> [Your assignment]: Make an exact copy of the lines from the one containing "Task: Click the magnifier" through the end of the records below, and leave out every picture.

> [Information given]:
"""

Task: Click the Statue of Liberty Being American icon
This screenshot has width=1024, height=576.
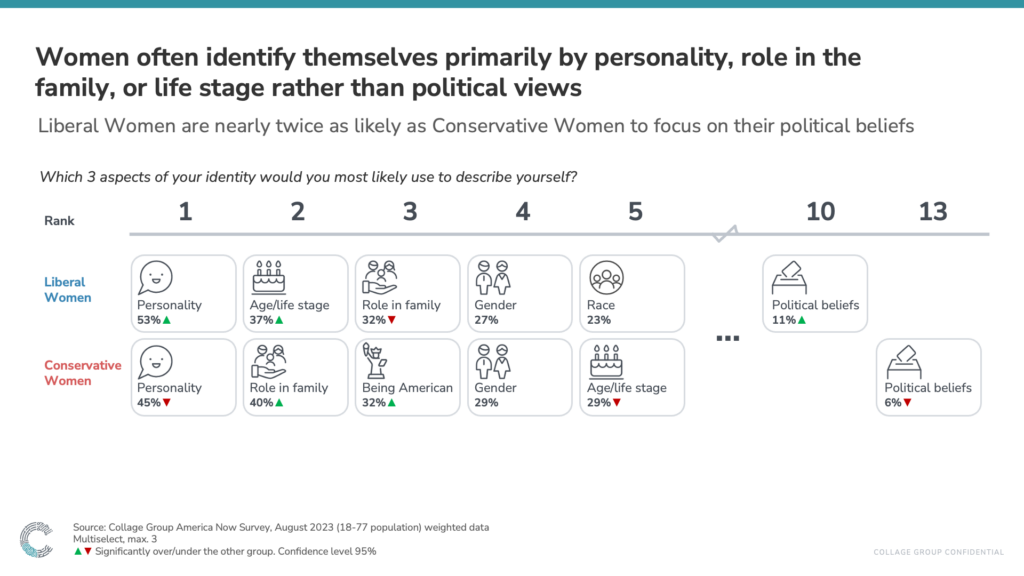Action: [375, 361]
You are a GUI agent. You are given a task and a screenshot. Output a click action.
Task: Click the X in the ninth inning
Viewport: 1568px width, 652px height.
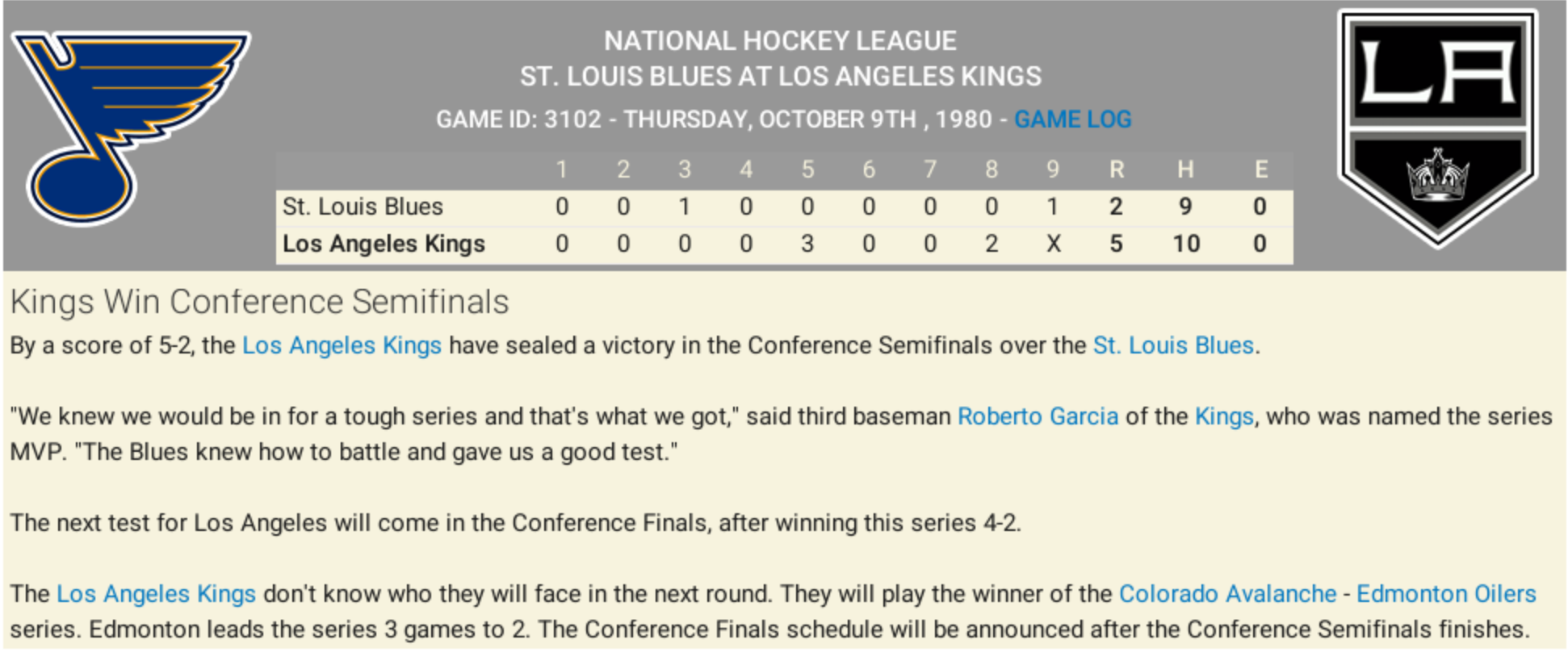[x=1053, y=244]
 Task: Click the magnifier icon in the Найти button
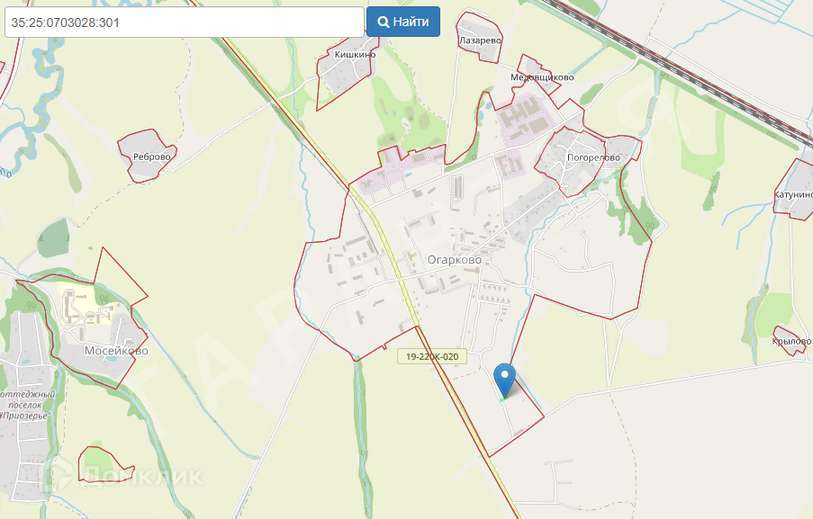[x=383, y=22]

"""

> [Exercise answer]:
 Task: Click the magnifier icon in the Найти button
[x=383, y=22]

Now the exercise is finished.